Quienes comparan Bitcoin con las grandes burbujas del pasado deben revisar los libros de historia. Este momento es muy diferente.
Mientras que las burbujas del pasado explotan para luego colapsar y nunca recuperar su gloria anterior, bitcoin es conocido por sus movimientos de “dos pasos adelante y uno atrás”. Si graficamos su última explosión de siete meses desde alrededor de $10,000 hasta más de $50,000 contra el período relevante para las acciones de la South Sea Company en 1719-1720, nos damos cuenta de lo que los escépticos de bitcoin creen ver: una burbuja insostenible esperando explotar.

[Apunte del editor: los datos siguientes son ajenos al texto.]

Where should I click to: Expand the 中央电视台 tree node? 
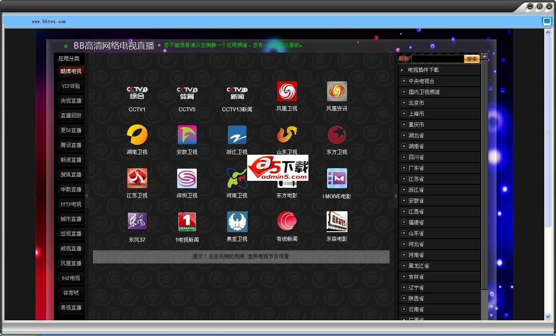tap(404, 81)
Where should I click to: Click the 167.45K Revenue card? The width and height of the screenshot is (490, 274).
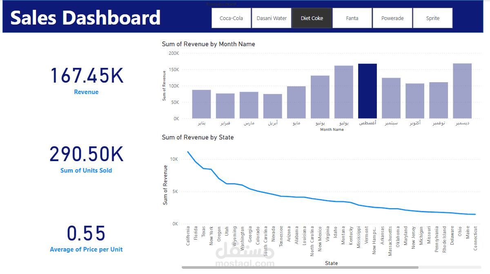pos(86,81)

Pero no deberían ser tan precipitados. Bitcoin de 2021 no tiene una élite política arraigada tratando de consolidar y hacer manejable una deuda gubernamental inflada. Si acaso, Bitcoin está luchando contra élites que intentan oponerse a ella y denunciarla en cada paso del camino. Aunque los exchanges han sido hackeados y detalles de privacidad filtrados, los “insiders” de bitcoin no han sobornado sin escrúpulos a la mitad de la Cámara de los Comunes con activos vendidos por debajo del precio de mercado. Los “insiders” de bitcoin no han –hasta donde sabemos– apaciguado a funcionarios gubernamentales dándoles bitcoin ficticio a cambio de legislación favorable. Todo esto sucedió durante la mania de los Mares del Sur.
Los “insiders” políticos no han aprobado un “Bubble Act” para prohibir la emisión de otros esquemas competitivos que desvíen la demanda del mercado hacia su activo preferido. El trading al contado de bitcoin no ha sido pausado durante dos meses en la cima de un boom de precios para procesar un dividendo que los directores de la SSC arreglaron descuidadamente para que pudiera parecer que existía un valor fundamental.